The nation’s Defense Advanced Research Projects Agency is taking on the problem, with a planned Friend or Foe research program that would figure out how to identify biological samples and establish security protocols that protect the American military.
“Bacteria underpins much of our world, acting behind the scenes to affect the health and behavior of animals and plants. They help produce food, provide oxygen, and even reshape the environment through a vast array of biological processes,” the government reports notes.
“They come in a phenomenal number of strains – many still unknown – and thrive in different ecological and environmental niches all over the world. But while their diverse behaviors make them essential to life, bacteria can also be deadly. This threat only grows as greater global travel brings people into contact with new places, foods, and animals, dramatically increasing the chances of exposure to dangerous microbial species known as pathogens,” the agency said.
The issue, especially for the U.S. military, is to discriminate between harmless and virulent strains.
The new program proposes to develop a technology that “rapidly screens unfamiliar bacteria to establish their pathogenicity and even discover unknown pathogenic traits, necessary first steps for designing effective biosurveillance and countermeasures.”
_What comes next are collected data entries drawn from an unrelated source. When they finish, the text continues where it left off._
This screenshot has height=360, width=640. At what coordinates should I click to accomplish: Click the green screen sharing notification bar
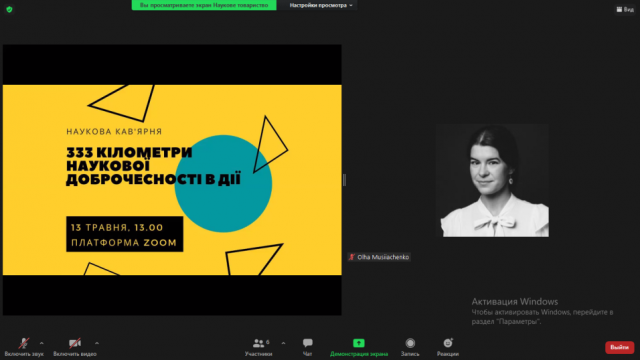click(204, 5)
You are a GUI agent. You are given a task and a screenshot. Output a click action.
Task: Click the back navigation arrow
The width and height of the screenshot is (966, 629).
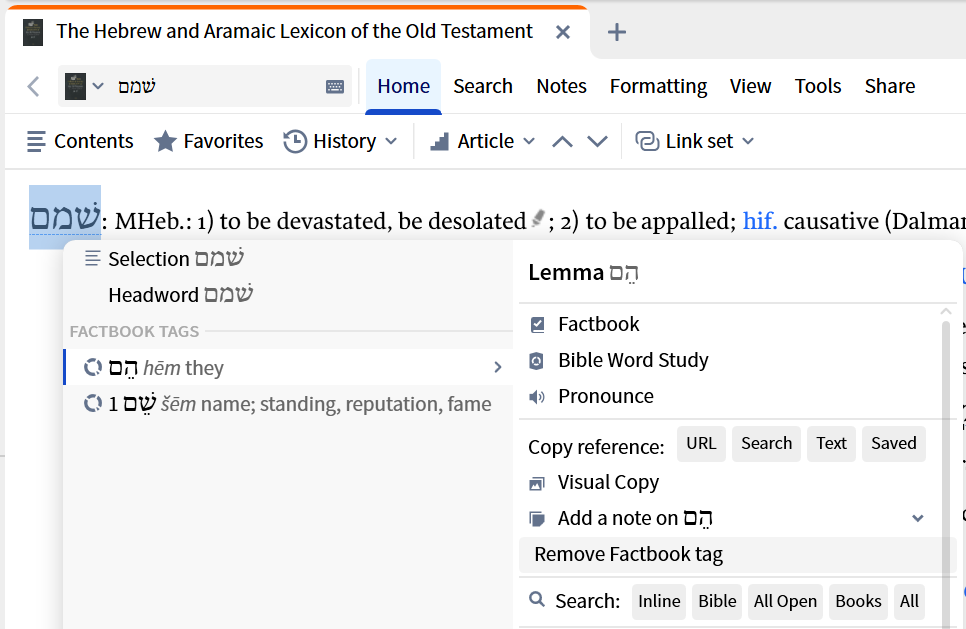coord(33,87)
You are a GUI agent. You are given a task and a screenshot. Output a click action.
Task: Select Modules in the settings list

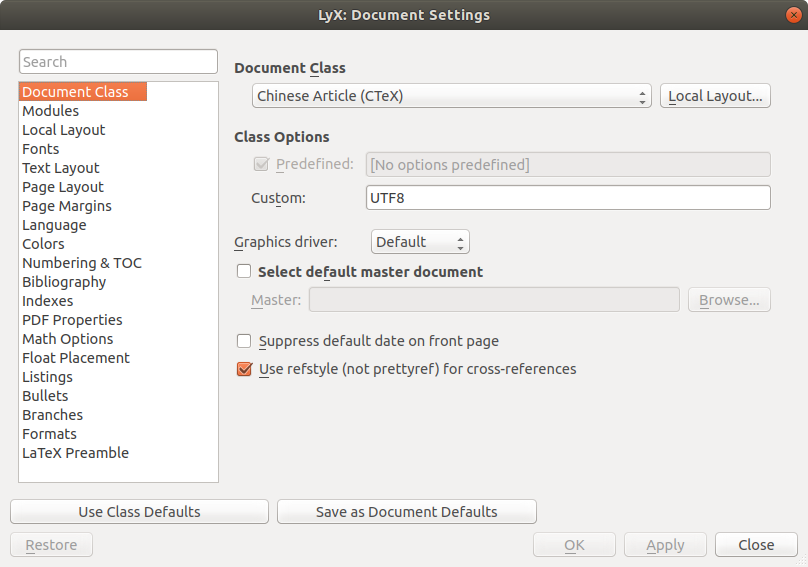pos(51,111)
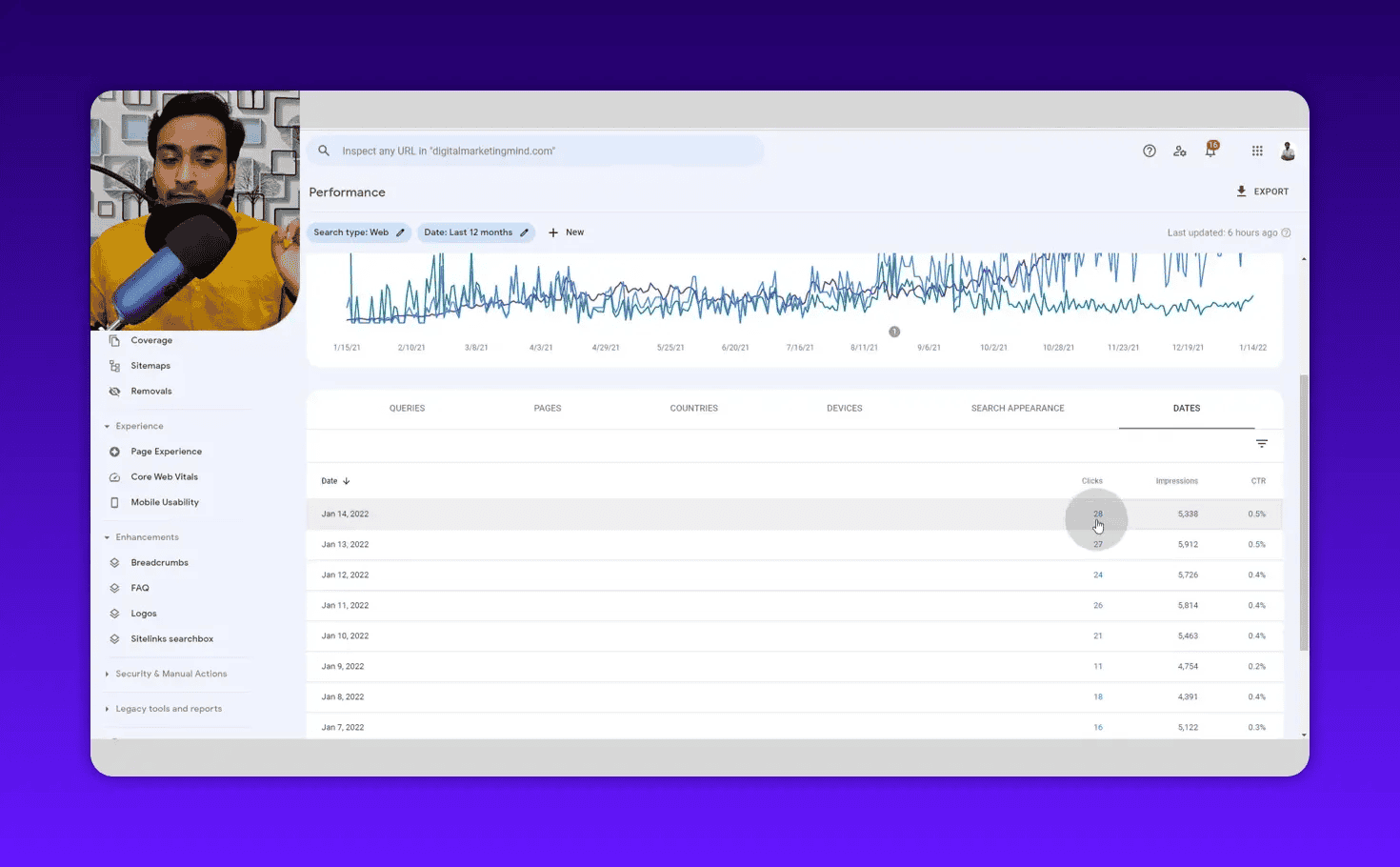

Paul Sheehan, the program manager for the project, stepped in to comment.
“Trends such as rising global population, changes in the environment, and the growing accessibility of tools for genetic engineering mean that our armed forces are increasingly likely to face new bacterial pathogens, whether they occur naturally or are engineered by adversaries,” he said.
“Our existing biosurveillance strategies don’t work on previously undiscovered bacteria or on bacteria that have been specifically designed to evade detection by current tests. We need new screening tools that can quickly characterize the threat to enable a rapid response.”